PostgreSQL Metadata

Supported pipeline types:
  • Data Collector

The PostgreSQL Metadata processor determines the PostgreSQL table where each record should be written, compares the record structure against the table structure, then creates or alters the table as needed.

Use the PostgreSQL Metadata processor as part of the Drift Synchronization Solution for PostgreSQL. Since this is a beta release of Drift Synchronization Solution for PostgreSQL, use the PostgreSQL Metadata processor for development or testing only. Do not use the processor in production pipelines.

When processing data, the PostgreSQL Metadata processor uses a table name expression to determine the name of the target table to use for each record. If the target table is not in the processor's cache, the processor queries the database for table information and caches the results. When the target table is in the cache, the processor compares the record structure against cached table structure.

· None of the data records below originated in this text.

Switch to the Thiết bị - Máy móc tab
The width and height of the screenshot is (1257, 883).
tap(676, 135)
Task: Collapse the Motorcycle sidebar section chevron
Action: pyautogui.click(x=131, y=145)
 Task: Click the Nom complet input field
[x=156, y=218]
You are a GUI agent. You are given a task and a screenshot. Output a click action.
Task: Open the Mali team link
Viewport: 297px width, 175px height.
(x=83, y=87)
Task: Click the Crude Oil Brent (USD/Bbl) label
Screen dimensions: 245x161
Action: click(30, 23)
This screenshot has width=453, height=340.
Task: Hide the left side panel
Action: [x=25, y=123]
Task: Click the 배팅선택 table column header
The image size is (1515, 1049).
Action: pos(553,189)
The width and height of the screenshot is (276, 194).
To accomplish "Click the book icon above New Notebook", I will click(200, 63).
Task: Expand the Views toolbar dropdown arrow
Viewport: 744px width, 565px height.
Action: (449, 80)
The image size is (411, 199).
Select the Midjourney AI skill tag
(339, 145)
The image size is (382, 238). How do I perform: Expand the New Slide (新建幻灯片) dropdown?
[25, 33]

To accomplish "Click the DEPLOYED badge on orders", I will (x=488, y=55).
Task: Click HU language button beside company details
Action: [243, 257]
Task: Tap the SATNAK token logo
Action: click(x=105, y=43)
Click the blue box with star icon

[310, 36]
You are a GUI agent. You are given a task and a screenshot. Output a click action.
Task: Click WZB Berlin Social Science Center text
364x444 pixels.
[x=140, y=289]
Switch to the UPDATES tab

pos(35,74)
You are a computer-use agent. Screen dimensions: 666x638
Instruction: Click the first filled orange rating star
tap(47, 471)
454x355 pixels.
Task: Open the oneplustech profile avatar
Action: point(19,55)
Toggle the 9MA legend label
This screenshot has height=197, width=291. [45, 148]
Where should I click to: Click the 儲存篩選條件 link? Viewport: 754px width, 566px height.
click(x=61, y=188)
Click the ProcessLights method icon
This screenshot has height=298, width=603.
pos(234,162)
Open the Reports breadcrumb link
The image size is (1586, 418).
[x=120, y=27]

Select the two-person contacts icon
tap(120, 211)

When a record includes fields that do not exist in the table, the PostgreSQL Metadata processor alters the table as needed, then updates the table information in the cache. When a record should be written to a table that does not exist, the processor creates the table based on the fields in the record.

Like other database-related stages, when you configure the PostgreSQL Metadata processor, you can specify custom JDBC properties, enter connection credentials, and configure advanced properties such as an initial query and timeouts.

For more information about the Drift Synchronization Solution for PostgreSQL and a case study, see Drift Synchronization Solution for PostgreSQL.

Support for additional databases is planned for future releases. To state a preference, leave a comment on this issue.

Installing the JDBC Driver

Before you use the PostgreSQL Metadata processor, install the JDBC driver for the database. You cannot access the database until you install the required driver.

For information about installing additional drivers, see Install External Libraries.

Schema and Table Names

When you configure the schemas and tables where records should be written, you can use the actual schema and table names or expressions that resolve to the schemas and tables to use.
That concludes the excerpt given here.